◆ WHAT IS NEEDED
In the entries that follow, find every line containing "label" and copy it.

SOURCE DATA Start Marker

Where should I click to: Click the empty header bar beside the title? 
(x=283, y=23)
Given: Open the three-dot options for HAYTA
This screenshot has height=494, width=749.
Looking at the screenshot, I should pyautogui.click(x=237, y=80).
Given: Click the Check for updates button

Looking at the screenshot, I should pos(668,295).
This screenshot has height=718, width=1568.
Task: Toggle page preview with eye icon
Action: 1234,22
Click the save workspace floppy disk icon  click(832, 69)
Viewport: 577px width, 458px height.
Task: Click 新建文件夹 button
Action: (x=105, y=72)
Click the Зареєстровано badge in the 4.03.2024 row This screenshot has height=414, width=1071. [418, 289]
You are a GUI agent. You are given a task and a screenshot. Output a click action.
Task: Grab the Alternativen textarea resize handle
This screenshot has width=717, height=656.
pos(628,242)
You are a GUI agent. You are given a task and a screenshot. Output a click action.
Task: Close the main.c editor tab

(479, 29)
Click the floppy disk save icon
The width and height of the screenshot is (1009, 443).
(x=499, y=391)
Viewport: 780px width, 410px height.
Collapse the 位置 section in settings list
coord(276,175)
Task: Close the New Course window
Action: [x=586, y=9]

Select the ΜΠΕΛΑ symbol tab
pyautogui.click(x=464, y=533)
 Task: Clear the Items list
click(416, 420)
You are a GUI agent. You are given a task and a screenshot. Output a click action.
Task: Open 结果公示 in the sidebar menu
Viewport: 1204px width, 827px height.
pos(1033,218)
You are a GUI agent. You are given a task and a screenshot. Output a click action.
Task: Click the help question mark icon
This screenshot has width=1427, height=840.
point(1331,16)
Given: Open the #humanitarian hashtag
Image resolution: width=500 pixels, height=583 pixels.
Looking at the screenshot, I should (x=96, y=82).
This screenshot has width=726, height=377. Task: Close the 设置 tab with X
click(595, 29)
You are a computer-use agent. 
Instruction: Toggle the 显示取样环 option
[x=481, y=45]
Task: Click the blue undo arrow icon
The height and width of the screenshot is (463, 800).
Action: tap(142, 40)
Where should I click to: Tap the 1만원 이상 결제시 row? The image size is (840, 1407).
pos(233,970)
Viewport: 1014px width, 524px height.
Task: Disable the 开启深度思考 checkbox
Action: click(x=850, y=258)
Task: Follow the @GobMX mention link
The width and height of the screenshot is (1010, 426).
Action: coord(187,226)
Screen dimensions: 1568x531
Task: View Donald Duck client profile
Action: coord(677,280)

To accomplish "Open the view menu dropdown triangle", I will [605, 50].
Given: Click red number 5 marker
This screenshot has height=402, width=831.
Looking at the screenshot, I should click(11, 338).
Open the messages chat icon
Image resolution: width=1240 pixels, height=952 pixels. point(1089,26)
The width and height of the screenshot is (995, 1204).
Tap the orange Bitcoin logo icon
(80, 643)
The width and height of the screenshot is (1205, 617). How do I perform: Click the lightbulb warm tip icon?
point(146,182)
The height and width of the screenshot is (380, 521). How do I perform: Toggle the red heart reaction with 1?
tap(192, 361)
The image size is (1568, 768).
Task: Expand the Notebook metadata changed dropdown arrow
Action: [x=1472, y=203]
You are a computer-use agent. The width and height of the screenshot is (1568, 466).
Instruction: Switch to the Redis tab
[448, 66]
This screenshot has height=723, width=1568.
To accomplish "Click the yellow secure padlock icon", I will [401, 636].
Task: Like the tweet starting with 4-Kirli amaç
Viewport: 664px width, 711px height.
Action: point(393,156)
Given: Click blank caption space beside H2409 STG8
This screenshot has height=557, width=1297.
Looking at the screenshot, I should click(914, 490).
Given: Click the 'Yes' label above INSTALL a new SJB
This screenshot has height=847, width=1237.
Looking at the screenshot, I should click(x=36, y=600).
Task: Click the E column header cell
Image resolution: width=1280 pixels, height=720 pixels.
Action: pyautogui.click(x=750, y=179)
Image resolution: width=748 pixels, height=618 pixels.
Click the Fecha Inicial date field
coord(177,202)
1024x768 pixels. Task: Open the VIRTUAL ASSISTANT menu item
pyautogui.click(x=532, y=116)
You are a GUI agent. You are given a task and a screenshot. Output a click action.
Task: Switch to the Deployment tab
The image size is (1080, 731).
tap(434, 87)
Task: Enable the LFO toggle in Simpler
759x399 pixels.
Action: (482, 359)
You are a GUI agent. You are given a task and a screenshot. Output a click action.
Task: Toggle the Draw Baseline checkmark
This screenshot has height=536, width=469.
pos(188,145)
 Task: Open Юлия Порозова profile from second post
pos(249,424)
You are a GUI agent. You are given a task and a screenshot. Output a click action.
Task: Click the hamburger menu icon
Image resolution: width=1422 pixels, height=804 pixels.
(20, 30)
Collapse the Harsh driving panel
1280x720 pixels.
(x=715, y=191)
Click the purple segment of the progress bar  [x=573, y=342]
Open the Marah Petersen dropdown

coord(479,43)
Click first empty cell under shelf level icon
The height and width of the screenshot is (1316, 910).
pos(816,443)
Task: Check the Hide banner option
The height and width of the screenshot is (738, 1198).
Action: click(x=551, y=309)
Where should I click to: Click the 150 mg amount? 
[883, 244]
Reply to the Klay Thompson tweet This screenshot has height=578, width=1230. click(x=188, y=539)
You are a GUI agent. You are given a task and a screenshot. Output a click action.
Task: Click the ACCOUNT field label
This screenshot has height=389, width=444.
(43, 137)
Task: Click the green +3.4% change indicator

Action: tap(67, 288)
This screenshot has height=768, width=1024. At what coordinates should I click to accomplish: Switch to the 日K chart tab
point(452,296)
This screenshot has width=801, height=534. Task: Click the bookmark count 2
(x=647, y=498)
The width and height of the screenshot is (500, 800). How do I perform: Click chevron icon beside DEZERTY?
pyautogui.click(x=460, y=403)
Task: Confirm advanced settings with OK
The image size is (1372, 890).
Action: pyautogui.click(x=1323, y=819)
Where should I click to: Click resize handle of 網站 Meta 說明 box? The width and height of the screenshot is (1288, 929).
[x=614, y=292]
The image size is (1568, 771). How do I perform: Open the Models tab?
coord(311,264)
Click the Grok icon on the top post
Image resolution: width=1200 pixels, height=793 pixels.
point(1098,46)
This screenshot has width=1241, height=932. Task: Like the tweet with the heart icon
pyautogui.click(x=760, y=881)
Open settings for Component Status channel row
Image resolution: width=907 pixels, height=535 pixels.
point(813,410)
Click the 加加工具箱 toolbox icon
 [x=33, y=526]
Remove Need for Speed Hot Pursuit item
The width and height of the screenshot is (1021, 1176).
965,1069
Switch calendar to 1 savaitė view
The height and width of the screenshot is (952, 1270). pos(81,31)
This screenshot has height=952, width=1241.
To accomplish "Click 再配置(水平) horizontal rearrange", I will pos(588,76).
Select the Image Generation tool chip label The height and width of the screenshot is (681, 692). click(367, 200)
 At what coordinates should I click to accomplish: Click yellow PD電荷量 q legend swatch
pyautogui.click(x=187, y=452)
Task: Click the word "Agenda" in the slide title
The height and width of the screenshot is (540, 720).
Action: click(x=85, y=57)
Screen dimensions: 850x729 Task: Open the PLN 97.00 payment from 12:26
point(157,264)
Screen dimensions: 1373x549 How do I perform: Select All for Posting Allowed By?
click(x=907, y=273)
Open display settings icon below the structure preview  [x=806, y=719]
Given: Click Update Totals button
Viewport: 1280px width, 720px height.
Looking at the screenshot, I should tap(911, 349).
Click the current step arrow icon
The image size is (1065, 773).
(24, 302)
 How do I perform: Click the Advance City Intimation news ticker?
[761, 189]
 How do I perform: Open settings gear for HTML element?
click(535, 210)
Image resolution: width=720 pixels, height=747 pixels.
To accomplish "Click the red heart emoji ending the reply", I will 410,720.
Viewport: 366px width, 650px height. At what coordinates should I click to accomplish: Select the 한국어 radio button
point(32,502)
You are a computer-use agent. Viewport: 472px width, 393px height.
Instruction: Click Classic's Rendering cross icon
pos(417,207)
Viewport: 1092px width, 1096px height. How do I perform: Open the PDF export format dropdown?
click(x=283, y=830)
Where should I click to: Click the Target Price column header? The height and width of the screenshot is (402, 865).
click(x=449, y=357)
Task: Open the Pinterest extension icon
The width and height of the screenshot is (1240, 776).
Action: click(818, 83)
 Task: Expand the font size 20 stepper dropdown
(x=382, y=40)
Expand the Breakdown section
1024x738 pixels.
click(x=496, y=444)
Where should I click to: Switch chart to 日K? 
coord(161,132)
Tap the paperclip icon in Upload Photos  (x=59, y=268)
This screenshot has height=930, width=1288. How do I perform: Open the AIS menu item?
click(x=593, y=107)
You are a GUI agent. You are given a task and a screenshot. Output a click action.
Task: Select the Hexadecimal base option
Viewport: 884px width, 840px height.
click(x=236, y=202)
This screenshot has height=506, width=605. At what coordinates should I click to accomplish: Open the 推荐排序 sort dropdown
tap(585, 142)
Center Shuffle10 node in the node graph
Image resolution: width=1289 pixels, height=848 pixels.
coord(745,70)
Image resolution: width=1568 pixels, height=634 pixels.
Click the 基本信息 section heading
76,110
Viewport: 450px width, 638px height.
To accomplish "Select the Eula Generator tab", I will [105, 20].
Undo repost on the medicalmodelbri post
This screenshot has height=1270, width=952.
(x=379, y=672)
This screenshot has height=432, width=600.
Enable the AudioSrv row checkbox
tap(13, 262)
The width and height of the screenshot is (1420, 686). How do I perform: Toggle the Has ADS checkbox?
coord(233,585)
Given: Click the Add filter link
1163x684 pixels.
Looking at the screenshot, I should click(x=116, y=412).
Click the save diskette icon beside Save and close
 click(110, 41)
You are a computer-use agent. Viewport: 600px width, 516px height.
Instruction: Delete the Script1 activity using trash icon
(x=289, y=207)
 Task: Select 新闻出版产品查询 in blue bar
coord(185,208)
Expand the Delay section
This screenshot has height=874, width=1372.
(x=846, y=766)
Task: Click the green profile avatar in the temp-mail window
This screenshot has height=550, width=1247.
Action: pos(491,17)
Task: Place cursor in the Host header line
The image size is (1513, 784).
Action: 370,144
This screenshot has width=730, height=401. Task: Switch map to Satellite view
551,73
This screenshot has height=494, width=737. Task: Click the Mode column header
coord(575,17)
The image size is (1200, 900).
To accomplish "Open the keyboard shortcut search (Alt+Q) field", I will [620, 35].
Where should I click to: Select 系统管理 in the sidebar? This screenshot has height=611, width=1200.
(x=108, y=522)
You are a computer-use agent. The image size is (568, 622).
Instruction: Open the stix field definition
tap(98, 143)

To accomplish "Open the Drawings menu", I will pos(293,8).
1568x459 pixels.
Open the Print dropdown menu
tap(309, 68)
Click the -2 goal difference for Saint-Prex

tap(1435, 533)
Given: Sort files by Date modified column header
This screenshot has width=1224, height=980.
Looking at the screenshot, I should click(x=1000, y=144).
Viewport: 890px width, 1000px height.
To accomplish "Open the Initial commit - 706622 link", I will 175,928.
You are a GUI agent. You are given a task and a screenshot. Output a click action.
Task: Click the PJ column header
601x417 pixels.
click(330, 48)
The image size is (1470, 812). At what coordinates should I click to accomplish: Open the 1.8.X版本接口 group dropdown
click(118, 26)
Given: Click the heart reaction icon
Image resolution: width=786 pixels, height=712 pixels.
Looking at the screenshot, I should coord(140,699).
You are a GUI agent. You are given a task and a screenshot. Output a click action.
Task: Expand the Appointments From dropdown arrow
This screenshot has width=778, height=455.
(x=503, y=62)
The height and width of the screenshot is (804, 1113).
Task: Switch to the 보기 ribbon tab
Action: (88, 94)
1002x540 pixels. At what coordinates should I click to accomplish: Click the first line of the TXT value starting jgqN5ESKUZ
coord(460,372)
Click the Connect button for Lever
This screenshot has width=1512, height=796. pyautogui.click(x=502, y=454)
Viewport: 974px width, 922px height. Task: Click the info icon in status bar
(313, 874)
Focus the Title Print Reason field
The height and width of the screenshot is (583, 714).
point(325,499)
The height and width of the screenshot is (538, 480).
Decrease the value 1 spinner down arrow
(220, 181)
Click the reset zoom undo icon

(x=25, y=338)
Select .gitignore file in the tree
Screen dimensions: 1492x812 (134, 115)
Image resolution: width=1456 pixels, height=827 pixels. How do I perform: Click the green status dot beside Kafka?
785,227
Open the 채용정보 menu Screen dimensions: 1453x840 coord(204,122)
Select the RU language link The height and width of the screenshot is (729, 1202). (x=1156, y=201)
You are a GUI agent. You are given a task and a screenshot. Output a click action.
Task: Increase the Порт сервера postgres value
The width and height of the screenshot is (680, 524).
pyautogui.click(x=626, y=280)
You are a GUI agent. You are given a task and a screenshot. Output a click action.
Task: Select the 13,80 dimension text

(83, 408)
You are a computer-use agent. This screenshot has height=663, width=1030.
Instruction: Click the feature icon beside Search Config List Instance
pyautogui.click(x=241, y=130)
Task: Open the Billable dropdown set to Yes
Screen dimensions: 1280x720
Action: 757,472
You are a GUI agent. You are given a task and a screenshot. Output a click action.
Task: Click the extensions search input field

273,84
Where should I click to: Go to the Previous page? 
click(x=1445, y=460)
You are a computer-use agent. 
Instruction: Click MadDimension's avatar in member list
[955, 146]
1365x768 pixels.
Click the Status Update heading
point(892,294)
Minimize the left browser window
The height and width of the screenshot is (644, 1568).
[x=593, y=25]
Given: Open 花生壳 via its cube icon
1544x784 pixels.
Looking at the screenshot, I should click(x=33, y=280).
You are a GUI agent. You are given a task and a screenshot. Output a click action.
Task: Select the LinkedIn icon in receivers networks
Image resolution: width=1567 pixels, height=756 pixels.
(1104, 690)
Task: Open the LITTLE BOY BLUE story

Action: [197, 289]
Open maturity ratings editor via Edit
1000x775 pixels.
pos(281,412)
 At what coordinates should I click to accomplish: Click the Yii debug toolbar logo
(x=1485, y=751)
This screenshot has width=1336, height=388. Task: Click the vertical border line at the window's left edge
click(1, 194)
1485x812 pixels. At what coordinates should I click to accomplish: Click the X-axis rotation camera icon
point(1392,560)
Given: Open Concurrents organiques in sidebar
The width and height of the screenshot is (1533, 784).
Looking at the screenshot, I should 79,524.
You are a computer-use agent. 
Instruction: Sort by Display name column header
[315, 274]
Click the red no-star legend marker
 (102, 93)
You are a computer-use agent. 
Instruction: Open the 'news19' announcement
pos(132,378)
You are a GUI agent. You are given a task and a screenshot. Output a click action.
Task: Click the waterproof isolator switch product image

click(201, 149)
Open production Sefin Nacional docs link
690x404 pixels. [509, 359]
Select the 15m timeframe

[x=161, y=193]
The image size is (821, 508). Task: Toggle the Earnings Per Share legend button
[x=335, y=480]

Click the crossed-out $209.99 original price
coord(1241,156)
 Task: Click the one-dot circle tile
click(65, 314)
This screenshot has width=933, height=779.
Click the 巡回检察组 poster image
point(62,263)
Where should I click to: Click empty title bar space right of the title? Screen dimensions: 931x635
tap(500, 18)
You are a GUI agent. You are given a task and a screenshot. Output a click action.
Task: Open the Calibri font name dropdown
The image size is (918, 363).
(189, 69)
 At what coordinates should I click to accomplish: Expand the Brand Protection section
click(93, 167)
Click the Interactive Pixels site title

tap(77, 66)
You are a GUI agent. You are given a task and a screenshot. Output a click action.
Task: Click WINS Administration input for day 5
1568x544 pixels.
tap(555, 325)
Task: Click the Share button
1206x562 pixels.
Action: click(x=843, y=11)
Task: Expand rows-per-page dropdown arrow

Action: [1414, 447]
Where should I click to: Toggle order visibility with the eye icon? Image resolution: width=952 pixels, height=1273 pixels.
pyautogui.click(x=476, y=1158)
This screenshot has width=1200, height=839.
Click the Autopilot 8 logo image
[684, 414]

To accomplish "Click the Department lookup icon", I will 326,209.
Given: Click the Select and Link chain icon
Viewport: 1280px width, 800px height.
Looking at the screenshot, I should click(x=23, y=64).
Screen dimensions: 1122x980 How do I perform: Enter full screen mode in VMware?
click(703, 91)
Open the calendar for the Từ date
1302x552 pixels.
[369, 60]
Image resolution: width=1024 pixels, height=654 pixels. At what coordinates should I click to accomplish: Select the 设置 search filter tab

SOURCE DATA End Marker

◆ ANSWER FOR THE TASK
Given: Click the 'Yes' label above INSTALL a new SJB
Task: Click the ACCOUNT field label
Select the Image Generation tool chip label The height and width of the screenshot is (681, 692). click(367, 200)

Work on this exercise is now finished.